→ **TASK DATA**:
——————————

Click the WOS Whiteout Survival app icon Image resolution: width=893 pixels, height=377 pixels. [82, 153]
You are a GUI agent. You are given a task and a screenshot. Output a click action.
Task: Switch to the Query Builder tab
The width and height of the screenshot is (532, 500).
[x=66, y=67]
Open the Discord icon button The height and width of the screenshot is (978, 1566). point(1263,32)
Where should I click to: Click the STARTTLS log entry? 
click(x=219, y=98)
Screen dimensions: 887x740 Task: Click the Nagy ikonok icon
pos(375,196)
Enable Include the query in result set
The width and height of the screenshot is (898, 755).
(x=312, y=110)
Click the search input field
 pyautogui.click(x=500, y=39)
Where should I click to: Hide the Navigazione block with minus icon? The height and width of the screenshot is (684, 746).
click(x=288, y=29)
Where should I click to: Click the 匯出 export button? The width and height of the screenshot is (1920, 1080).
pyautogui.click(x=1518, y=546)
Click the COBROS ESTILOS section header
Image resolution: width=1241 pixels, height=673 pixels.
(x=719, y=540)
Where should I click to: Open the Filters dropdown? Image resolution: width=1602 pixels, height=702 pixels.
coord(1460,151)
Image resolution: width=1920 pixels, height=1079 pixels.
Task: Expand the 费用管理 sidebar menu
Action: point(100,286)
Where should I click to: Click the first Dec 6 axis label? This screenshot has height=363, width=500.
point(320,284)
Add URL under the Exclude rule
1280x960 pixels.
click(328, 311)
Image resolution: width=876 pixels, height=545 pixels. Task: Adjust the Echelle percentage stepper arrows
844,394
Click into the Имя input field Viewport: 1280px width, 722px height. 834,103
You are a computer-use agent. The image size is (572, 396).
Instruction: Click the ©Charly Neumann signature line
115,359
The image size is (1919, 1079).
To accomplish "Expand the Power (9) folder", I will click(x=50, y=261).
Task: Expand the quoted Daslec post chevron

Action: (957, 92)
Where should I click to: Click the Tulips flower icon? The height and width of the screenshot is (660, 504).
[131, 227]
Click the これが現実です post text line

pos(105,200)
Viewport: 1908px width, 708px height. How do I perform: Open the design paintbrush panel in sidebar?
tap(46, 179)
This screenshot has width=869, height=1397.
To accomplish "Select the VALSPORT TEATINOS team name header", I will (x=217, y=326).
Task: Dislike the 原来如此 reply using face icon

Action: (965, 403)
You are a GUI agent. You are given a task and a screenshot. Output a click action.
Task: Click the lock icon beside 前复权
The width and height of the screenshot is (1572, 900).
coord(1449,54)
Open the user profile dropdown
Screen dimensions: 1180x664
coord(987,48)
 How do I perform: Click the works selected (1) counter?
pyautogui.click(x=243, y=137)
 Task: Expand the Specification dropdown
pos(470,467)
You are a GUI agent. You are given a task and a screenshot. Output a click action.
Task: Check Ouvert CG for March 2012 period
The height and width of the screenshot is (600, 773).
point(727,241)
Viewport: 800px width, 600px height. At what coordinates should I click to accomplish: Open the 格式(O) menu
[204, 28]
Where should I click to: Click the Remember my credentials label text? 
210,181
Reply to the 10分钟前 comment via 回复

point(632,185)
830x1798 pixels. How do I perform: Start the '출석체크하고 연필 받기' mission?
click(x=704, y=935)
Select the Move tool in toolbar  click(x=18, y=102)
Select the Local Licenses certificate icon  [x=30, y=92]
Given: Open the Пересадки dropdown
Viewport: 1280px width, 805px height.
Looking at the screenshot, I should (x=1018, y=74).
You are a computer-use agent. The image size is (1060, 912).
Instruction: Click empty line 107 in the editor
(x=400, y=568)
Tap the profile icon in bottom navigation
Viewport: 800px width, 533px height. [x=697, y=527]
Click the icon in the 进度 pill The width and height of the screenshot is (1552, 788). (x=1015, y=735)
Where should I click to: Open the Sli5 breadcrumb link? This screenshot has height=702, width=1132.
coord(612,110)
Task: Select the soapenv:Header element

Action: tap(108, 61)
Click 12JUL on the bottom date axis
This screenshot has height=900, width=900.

——————————

→ **EXERCISE DETAILS**: Set down each line exactly as it appears in the data.

→ **RESPONSE**:
Click the WOS Whiteout Survival app icon Image resolution: width=893 pixels, height=377 pixels. [82, 153]
You are a GUI agent. You are given a task and a screenshot. Output a click action.
Task: Switch to the Query Builder tab
The width and height of the screenshot is (532, 500).
[x=66, y=67]
Open the Discord icon button The height and width of the screenshot is (978, 1566). point(1263,32)
Where should I click to: Click the STARTTLS log entry? 
click(x=219, y=98)
Screen dimensions: 887x740 Task: Click the Nagy ikonok icon
pos(375,196)
Enable Include the query in result set
The width and height of the screenshot is (898, 755).
(x=312, y=110)
Click the search input field
 pyautogui.click(x=500, y=39)
Where should I click to: Hide the Navigazione block with minus icon? The height and width of the screenshot is (684, 746).
click(x=288, y=29)
Where should I click to: Click the 匯出 export button? The width and height of the screenshot is (1920, 1080).
pyautogui.click(x=1518, y=546)
Click the COBROS ESTILOS section header
Image resolution: width=1241 pixels, height=673 pixels.
(x=719, y=540)
Where should I click to: Open the Filters dropdown? Image resolution: width=1602 pixels, height=702 pixels.
coord(1460,151)
Image resolution: width=1920 pixels, height=1079 pixels.
Task: Expand the 费用管理 sidebar menu
Action: point(100,286)
Where should I click to: Click the first Dec 6 axis label? This screenshot has height=363, width=500.
point(320,284)
Add URL under the Exclude rule
1280x960 pixels.
click(328, 311)
Image resolution: width=876 pixels, height=545 pixels. Task: Adjust the Echelle percentage stepper arrows
844,394
Click into the Имя input field Viewport: 1280px width, 722px height. 834,103
You are a computer-use agent. The image size is (572, 396).
Instruction: Click the ©Charly Neumann signature line
115,359
The image size is (1919, 1079).
To accomplish "Expand the Power (9) folder", I will click(x=50, y=261).
Task: Expand the quoted Daslec post chevron

Action: (957, 92)
Where should I click to: Click the Tulips flower icon? The height and width of the screenshot is (660, 504).
[131, 227]
Click the これが現実です post text line

pos(105,200)
Viewport: 1908px width, 708px height. How do I perform: Open the design paintbrush panel in sidebar?
tap(46, 179)
This screenshot has width=869, height=1397.
To accomplish "Select the VALSPORT TEATINOS team name header", I will (x=217, y=326).
Task: Dislike the 原来如此 reply using face icon

Action: (965, 403)
You are a GUI agent. You are given a task and a screenshot. Output a click action.
Task: Click the lock icon beside 前复权
The width and height of the screenshot is (1572, 900).
coord(1449,54)
Open the user profile dropdown
Screen dimensions: 1180x664
coord(987,48)
 How do I perform: Click the works selected (1) counter?
pyautogui.click(x=243, y=137)
 Task: Expand the Specification dropdown
pos(470,467)
You are a GUI agent. You are given a task and a screenshot. Output a click action.
Task: Check Ouvert CG for March 2012 period
The height and width of the screenshot is (600, 773).
point(727,241)
Viewport: 800px width, 600px height. At what coordinates should I click to accomplish: Open the 格式(O) menu
[204, 28]
Where should I click to: Click the Remember my credentials label text? 
210,181
Reply to the 10分钟前 comment via 回复

point(632,185)
830x1798 pixels. How do I perform: Start the '출석체크하고 연필 받기' mission?
click(x=704, y=935)
Select the Move tool in toolbar  click(x=18, y=102)
Select the Local Licenses certificate icon  [x=30, y=92]
Given: Open the Пересадки dropdown
Viewport: 1280px width, 805px height.
Looking at the screenshot, I should (x=1018, y=74).
You are a computer-use agent. The image size is (1060, 912).
Instruction: Click empty line 107 in the editor
(x=400, y=568)
Tap the profile icon in bottom navigation
Viewport: 800px width, 533px height. [x=697, y=527]
Click the icon in the 进度 pill The width and height of the screenshot is (1552, 788). (x=1015, y=735)
Where should I click to: Open the Sli5 breadcrumb link? This screenshot has height=702, width=1132.
coord(612,110)
Task: Select the soapenv:Header element

Action: tap(108, 61)
Click 12JUL on the bottom date axis
This screenshot has height=900, width=900.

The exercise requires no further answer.